Villagers, many of whom rely on fishing to survive, welcomed the arrival of the vaccination team.

Village official Albert Peralta said people had hesitated to get the vaccine “maybe because of what they hear from the news and mostly from social media. 

“The first time we tried to convince them to get vaccinated, only a handful wanted it,” Peralta said. But that was changing, he added, because having a vaccination card is helping villagers preserve their livelihood. 

“Many here don’t want to lose their jobs again, particularly the drivers who transport fish and agricultural products to other places where they will ask for a negative COVID test results. Now, they can just show their vaccination card and they will be allowed to travel,” he said. 

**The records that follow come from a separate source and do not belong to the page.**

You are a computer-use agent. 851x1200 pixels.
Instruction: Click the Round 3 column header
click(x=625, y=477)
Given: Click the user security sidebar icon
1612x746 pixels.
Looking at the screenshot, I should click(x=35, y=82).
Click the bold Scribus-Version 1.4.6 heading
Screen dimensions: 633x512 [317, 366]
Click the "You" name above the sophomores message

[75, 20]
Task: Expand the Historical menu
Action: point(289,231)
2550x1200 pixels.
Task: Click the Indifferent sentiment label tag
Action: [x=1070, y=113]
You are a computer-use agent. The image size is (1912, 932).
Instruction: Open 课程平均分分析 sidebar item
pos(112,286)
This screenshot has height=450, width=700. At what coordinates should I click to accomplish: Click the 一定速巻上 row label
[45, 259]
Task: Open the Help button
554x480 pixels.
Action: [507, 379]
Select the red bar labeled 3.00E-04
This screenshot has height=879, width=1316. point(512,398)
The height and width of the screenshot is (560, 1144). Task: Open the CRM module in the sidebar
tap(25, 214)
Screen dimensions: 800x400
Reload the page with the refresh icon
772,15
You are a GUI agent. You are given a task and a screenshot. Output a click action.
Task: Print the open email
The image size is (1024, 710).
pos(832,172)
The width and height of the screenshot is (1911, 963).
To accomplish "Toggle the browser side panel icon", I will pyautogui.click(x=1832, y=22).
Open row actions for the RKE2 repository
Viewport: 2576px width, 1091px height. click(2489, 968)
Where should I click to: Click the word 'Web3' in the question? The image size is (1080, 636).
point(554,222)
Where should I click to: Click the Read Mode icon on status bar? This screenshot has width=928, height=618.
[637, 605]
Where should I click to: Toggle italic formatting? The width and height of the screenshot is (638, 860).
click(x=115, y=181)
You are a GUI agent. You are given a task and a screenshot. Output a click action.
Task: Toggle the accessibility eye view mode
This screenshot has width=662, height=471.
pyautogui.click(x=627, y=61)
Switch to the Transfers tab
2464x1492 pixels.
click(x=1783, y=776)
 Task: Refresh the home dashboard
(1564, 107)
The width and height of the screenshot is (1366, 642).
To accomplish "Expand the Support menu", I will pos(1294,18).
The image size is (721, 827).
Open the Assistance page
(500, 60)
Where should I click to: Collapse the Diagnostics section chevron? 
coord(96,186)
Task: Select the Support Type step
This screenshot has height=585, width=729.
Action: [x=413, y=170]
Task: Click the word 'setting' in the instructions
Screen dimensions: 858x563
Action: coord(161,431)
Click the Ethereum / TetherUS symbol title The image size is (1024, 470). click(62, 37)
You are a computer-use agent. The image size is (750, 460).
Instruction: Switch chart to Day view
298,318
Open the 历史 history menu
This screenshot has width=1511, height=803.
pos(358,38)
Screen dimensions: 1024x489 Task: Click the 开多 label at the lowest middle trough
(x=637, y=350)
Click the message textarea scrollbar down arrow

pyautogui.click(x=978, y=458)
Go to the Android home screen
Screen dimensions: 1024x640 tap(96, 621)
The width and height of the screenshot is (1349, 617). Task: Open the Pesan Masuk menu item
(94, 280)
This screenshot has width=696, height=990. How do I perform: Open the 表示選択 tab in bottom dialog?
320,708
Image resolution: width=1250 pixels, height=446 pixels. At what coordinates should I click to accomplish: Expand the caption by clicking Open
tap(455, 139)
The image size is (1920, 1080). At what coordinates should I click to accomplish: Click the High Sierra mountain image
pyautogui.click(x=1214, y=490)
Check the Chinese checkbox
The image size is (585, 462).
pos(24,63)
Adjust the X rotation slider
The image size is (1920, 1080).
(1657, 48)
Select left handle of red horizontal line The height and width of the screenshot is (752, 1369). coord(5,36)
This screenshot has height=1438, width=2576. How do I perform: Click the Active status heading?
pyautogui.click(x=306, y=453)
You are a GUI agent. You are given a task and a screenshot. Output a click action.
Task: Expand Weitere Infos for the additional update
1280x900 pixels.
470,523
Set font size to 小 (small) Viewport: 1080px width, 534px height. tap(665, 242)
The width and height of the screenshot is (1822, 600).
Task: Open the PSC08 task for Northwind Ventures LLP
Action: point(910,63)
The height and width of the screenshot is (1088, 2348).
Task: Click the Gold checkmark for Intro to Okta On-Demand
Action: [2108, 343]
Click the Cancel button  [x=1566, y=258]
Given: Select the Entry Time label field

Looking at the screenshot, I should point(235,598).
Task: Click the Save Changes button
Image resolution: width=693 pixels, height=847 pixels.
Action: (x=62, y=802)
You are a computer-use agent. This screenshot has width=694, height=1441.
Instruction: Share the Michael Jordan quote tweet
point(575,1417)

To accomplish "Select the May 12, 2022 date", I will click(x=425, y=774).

Mayor Gwen Palafox-Yamamoto said residents who return home after traveling for work are often responsible for COVID-19 infections.

“Those who work in other towns or cities, these are the people we want to inoculate as they are the ones bringing the virus to their families,” she told BenarNews. “We just hope the national government would supply us with more vaccines to inoculate essential workers. This is the only way to curb the spread of the COVID-19 here.”

On Wednesday, the health department reported 12,751 COVID-19 infections and 174 deaths in the previous 24 hours. Since the pandemic began, more than 2.13 million Filipinos have been infected and 34,672 have died.